During an eight-month period, nine patients were evaluated for this novel therapy, and five underwent treatment. Of those five, the mean left ventricular ejection fraction was 23%, all demonstrated New York Heart Association class III or IV heart failure symptoms, all were taking multiple antiarrhythmic drugs, and three had failed prior invasive catheter ablation. Patients experienced between five and 4,312 VT episodes in the three months prior to SBRT (6,577 total episodes for all five patients). The actual radiation treatment required only 11-18 minutes and targeted between 17 and 81 mL of tissue. Patients left the hospital one to two days after treatment. The authors instituted a six-week “blanking period” after radiation therapy to account for expected arrhythmias arising from post-ablation inflammation. One elderly patient with severe cardiomyopathy, a very high VT burden, atrial fibrillation, and contraindications to anticoagulation suffered a fatal stroke three weeks after treatment. In the remaining four patients, there were four episodes of VT in 46 patient-months after the six-week blanking period, a 99.9% reduction in arrhythmia burden from baseline. Only one ICD shock was delivered during that follow-up period, compared with 55 shocks prior to treatment.

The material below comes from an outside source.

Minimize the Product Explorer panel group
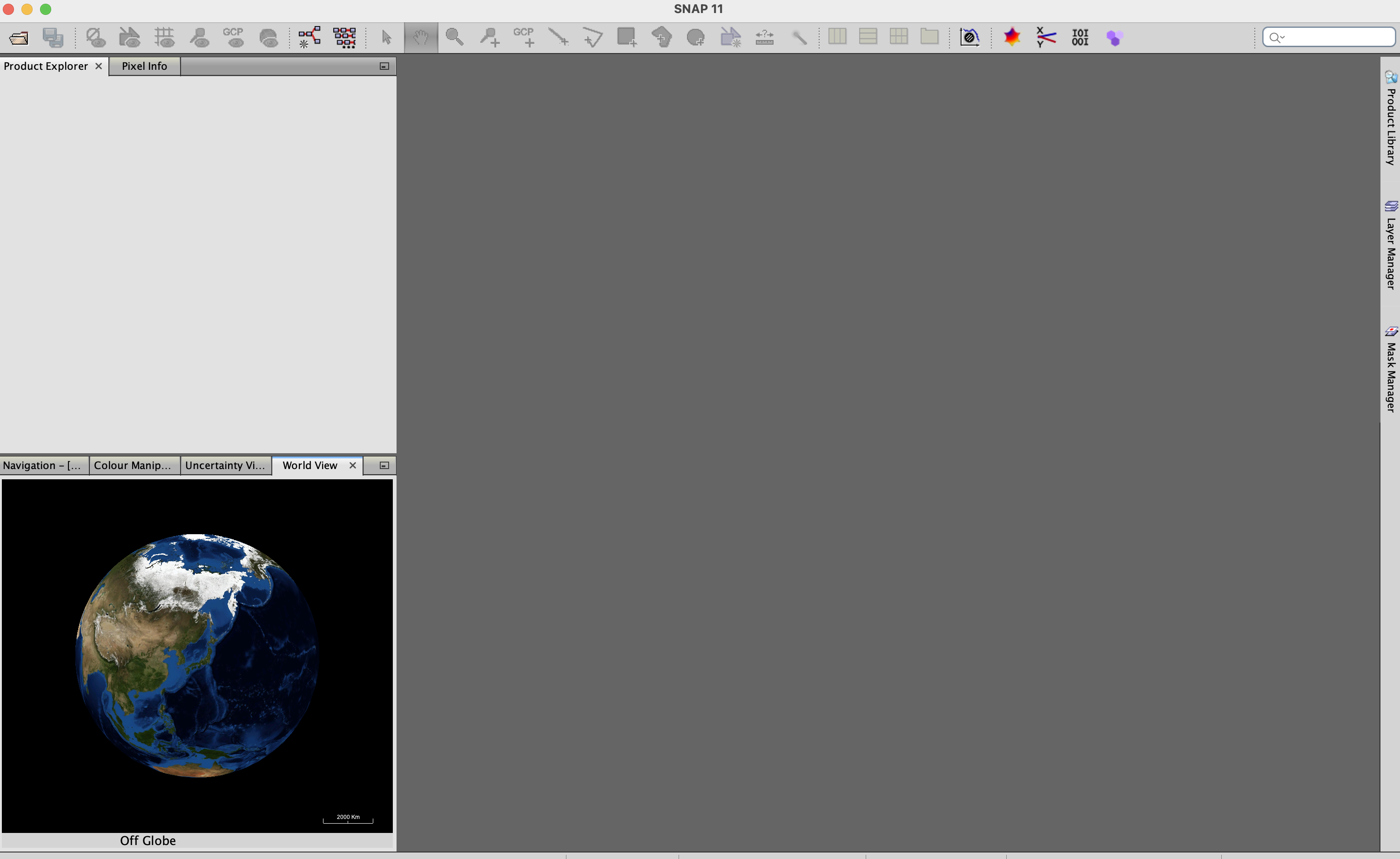The image size is (1400, 859). coord(384,67)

Although small, this study is remarkable in several ways. First, it represents a completely novel approach to the treatment of VT that relies on neither antiarrhythmic drugs (and their associated toxicities) nor invasive catheter mapping and ablation (with lengthy procedure times, limitations in delivering transmural energy, and risk of acute complications). After careful, noninvasive, and relatively low-risk planning procedures, the actual radiation therapy required an average of < 15 minutes. The reduction in arrhythmia burden far exceeded nearly all prior studies of invasive catheter ablation for VT, although to be fair, the actual recurrence rate was technically 50%. Of the four patients who survived past the six-week blanking period and onward to one year of follow-up, one experienced three episodes of recurrent VT during follow-up (compared to 30 in the three months pre-treatment), and another patient experienced one episode during follow-up (compared to five in the three months pre-treatment). Nevertheless, all patients discontinued antiarrhythmic medication, with one patient restarting amiodarone at nine months.

The authors wisely cautioned against considering the procedure suitable for clinical use based on these initial data alone. Serial CT scans at three months showed inflammatory changes in the lung tissue adjacent to the target ablation area, although there was near-complete resolution by 12 months. That said, late toxic effects to the heart and adjacent structures from high-dose focal SBRT are feasible and will require longer-term follow-up in a larger study population to fully assess. The one patient who suffered a fatal stroke three weeks after radiation treatment presented with multiple risk factors for thromboembolism, including atrial fibrillation without ongoing anticoagulation, but an unanticipated risk of SBRT cannot be ruled out completely.

For now, this procedure likely will be reserved for participants in research trials at limited centers or for compassionate use. However, with further refinement and study, noninvasive cardiac radiation carries the potential to represent a true paradigm shift in the treatment of refractory ventricular tachycardia.